## [EXERCISE GOAL]
The answer should be one number: how many lines in the records below contain the word "agent".

Saved entries:
□ □ □ □
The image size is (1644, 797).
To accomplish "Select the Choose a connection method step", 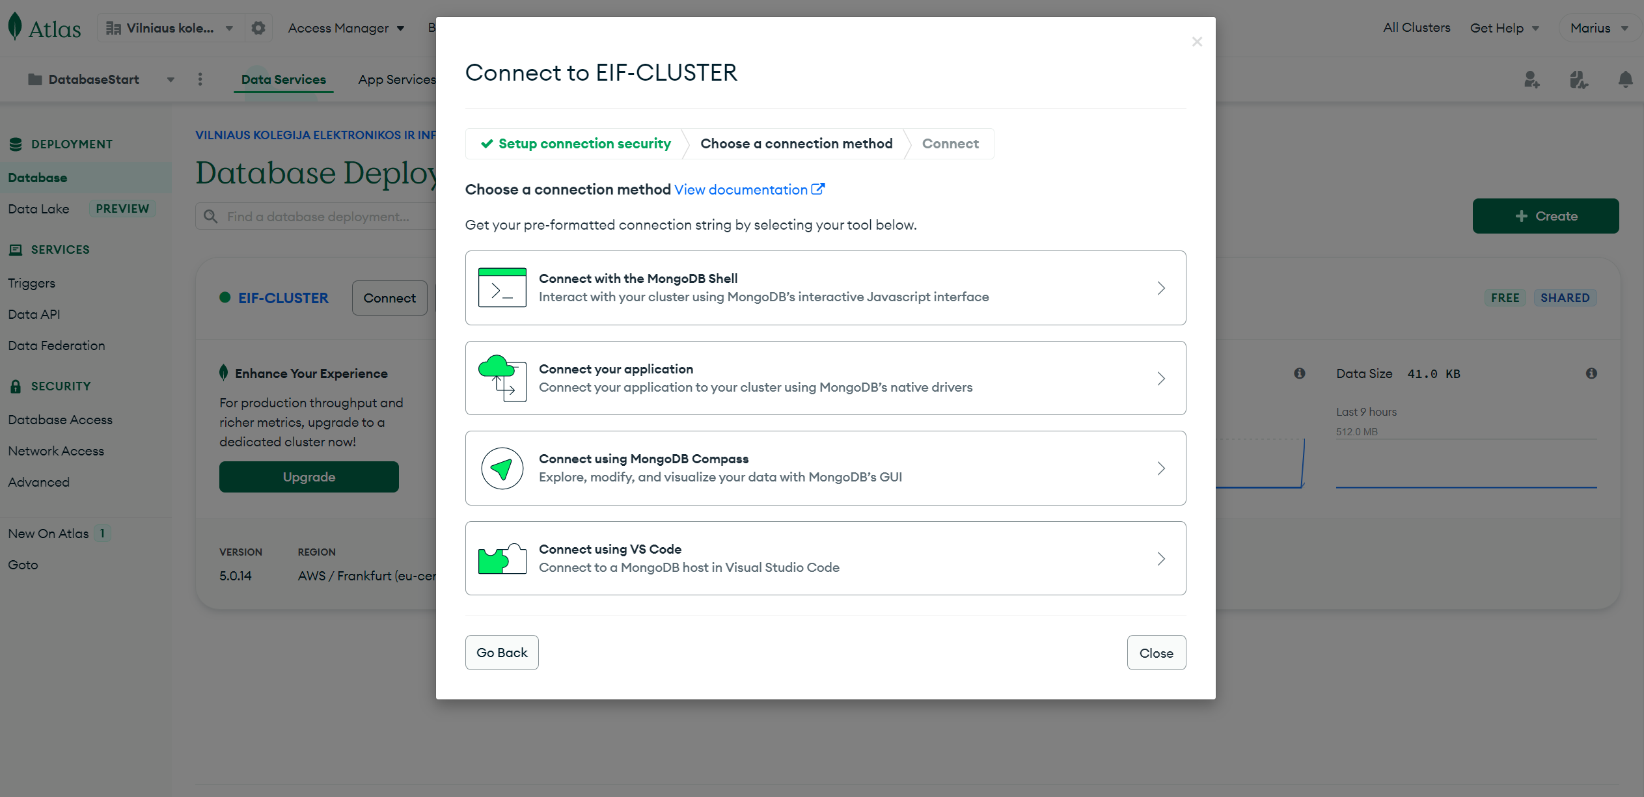I will point(795,144).
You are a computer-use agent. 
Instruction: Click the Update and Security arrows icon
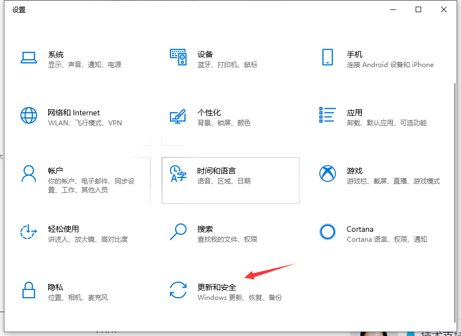click(178, 290)

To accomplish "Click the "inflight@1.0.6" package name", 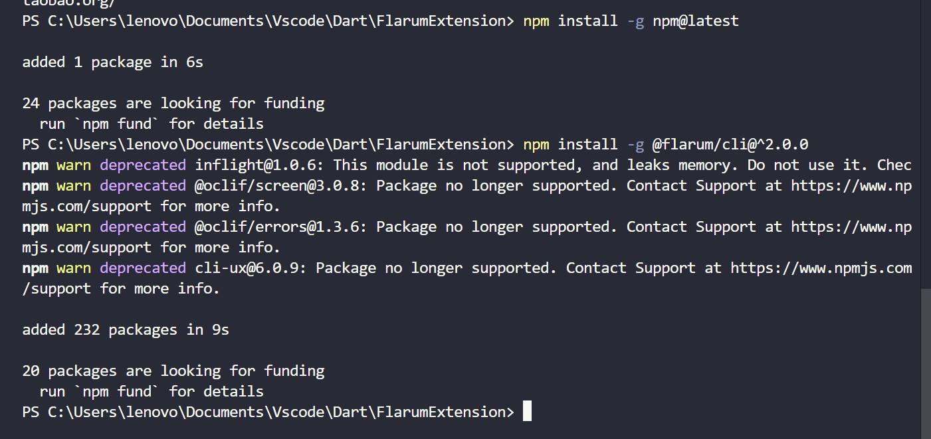I will pyautogui.click(x=260, y=165).
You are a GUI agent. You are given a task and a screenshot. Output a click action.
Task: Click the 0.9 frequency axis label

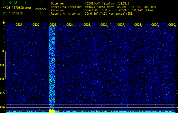(x=3, y=65)
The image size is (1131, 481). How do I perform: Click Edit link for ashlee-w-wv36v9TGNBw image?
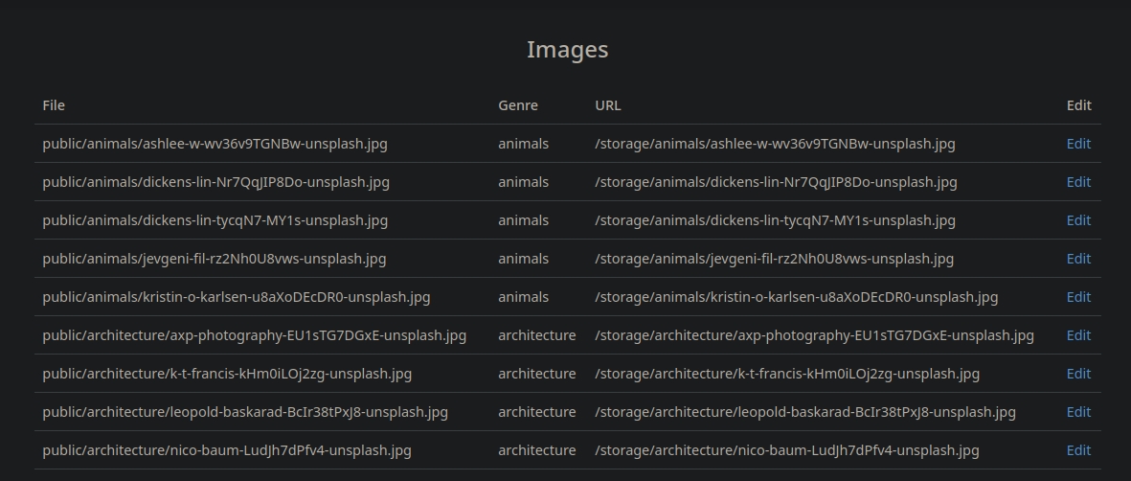point(1078,144)
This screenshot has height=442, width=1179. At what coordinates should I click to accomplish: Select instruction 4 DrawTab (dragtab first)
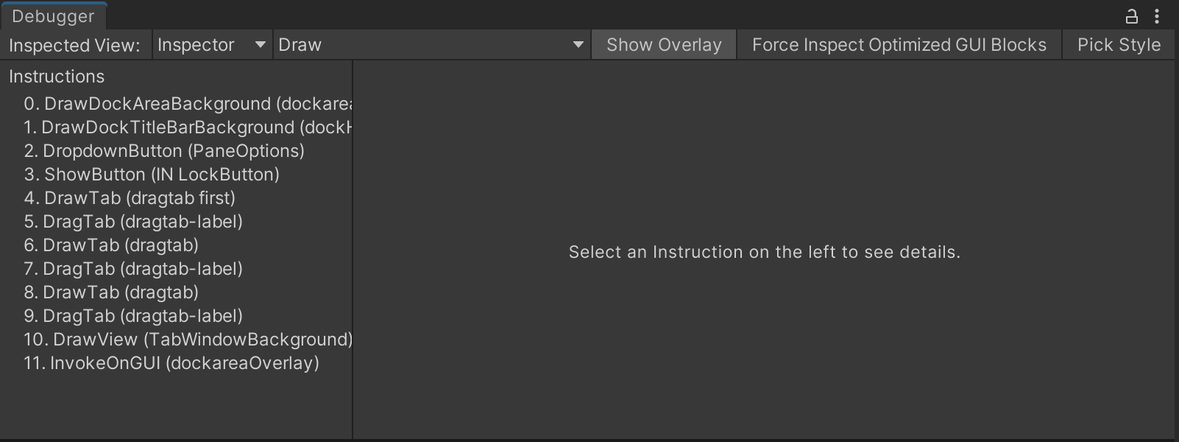tap(130, 198)
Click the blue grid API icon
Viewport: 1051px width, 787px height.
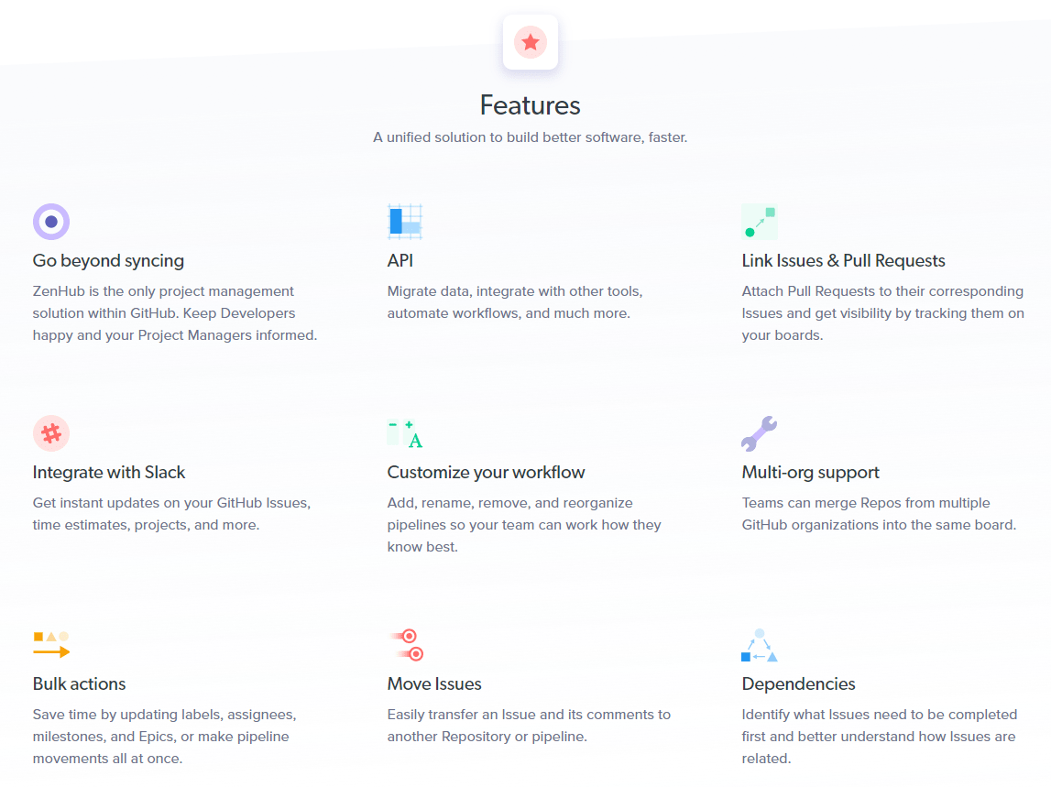coord(405,222)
□ □ □ □
## [FINISHED TASK]
2